I vividly remember those days not only because of its significance to us Catholics, but most especially because our eldest sister, Florabel, was still with us. I can still recall the spark in her eyes and the smile on her lips as she intently listened to the message of Pope John Paul II. With her signature abaniko (fan), she tirelessly fanned us to lessen the heat of the blazing sun.

We sat among millions at the Quirino Grandstand together with my daughter, who is now in the US, and my close friend in the foreign service.

Unfortunately, my sister passed away about two months ago at the intensive care unit of a hospital. It was really heartbreaking to see my dear sister for 3 weeks, with tubes connected to her mouth, nose and legs. I had to put up a brave front to give her moral support. During the few minutes allowed for visits, she would silently join me as I recited the healing prayers and prayers to Jesus and Mama Mary. And then at the end of the prayers she would open her mouth and try to say, "Amen".

In 2013 she was diagnosed with colon cancer. She survived more than 12 hours at the operating table, thanks to able surgeons and prayers of our family, relatives and friends. For almost a year she lived a normal life. She gained weight and was in her usual cheerful disposition. She was hopeful she would live long like other cancer survivors. But I guess something went wrong along the way and the inevitable happened.

Cancer is a heartbreaking reality for many across the world. According to the World Health Organization, there were at least 14 million new cases and 8.2 million cancer related deaths.

On that sad day in November last year, she looked at me with imploring eyes as if to say goodbye. I watched helplessly, held her hands and whispered in her ears, "I"m sorry Manang Belle, we did our best."

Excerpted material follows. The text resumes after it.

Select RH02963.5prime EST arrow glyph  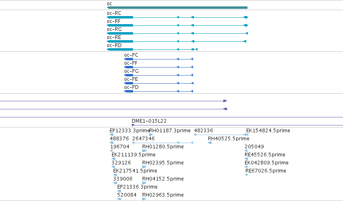click(144, 199)
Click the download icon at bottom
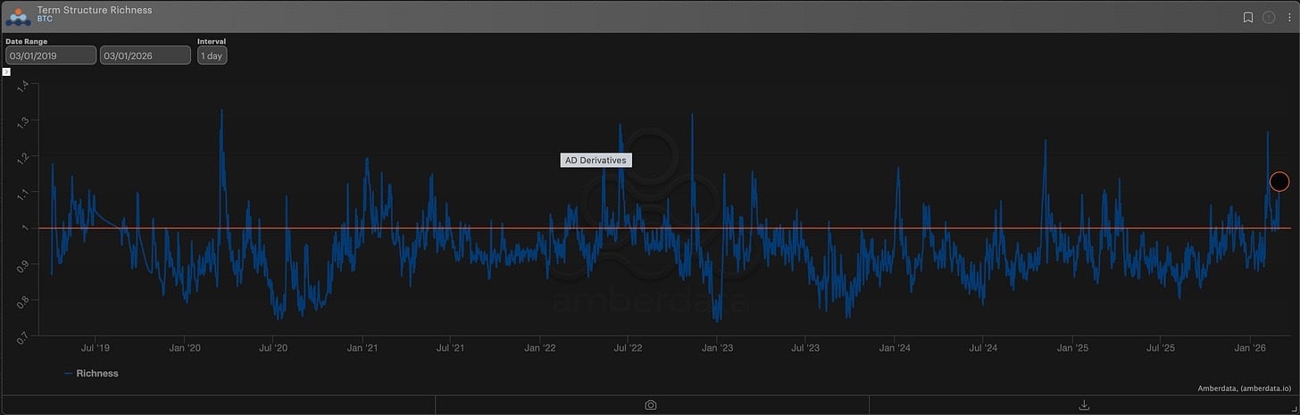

I knew that deep in her heart she wanted to live. We prayed for a miracle. But I guess it is God's will.

I miss those happy moments with my dear sister. If she were still alive today, I am sure she would join us to welcome Pope Francis in his historic visit to the Philippines in January. Even at past 60, I know she would still have the stamina to wade through the millions who would be at the Quirino Grandstand for the Mass. Now she must be looking at the vast crowd of people who would gather on January 18( the day Pope Francis will hold a Mass at the same venue), just like the time we were there on January 12, 1995.

#DearPopeFrancis: Please pray for all persons afflicted with cancer. And pray for the repose of the souls who have succumbed to the disease, like my sister Florabel so that they will join our Creator in Heaven.